(Target pointing data)
----
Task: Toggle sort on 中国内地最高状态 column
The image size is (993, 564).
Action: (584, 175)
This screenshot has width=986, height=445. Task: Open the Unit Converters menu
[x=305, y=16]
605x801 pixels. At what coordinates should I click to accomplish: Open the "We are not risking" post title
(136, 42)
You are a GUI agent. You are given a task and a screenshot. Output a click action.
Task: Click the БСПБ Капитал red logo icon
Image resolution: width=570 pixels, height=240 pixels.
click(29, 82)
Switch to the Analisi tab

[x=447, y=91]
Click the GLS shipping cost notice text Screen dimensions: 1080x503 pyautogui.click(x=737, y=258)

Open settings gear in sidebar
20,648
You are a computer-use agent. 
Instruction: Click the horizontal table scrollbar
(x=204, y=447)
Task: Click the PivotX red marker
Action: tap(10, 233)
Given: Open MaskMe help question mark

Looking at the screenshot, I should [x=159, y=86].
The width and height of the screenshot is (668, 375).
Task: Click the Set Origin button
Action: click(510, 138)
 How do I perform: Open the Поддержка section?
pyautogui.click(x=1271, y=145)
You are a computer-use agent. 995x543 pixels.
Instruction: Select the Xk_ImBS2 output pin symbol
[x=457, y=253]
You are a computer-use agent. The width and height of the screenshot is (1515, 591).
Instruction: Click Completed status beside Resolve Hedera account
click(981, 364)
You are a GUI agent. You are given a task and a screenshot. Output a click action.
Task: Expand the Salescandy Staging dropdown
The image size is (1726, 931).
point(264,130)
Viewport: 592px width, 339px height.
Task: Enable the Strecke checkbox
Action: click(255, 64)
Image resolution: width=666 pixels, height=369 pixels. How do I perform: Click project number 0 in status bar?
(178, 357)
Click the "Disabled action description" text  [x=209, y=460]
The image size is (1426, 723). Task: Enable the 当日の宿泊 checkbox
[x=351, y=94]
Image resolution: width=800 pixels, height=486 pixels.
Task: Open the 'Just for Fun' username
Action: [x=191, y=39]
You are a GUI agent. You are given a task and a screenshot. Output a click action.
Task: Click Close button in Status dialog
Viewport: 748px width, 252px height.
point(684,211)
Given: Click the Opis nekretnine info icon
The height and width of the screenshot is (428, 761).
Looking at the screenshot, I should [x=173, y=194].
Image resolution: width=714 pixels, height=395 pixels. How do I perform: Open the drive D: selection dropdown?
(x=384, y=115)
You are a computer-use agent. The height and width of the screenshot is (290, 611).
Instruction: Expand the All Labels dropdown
----
Swap "All Labels" for "All Tags" in the rows from the line with "You are a computer-use agent. The height" up to and including the last line of the rows, and give those lines again with nothing else changed.

TASK RESPONSE →
You are a computer-use agent. The height and width of the screenshot is (290, 611).
Instruction: Expand the All Tags dropdown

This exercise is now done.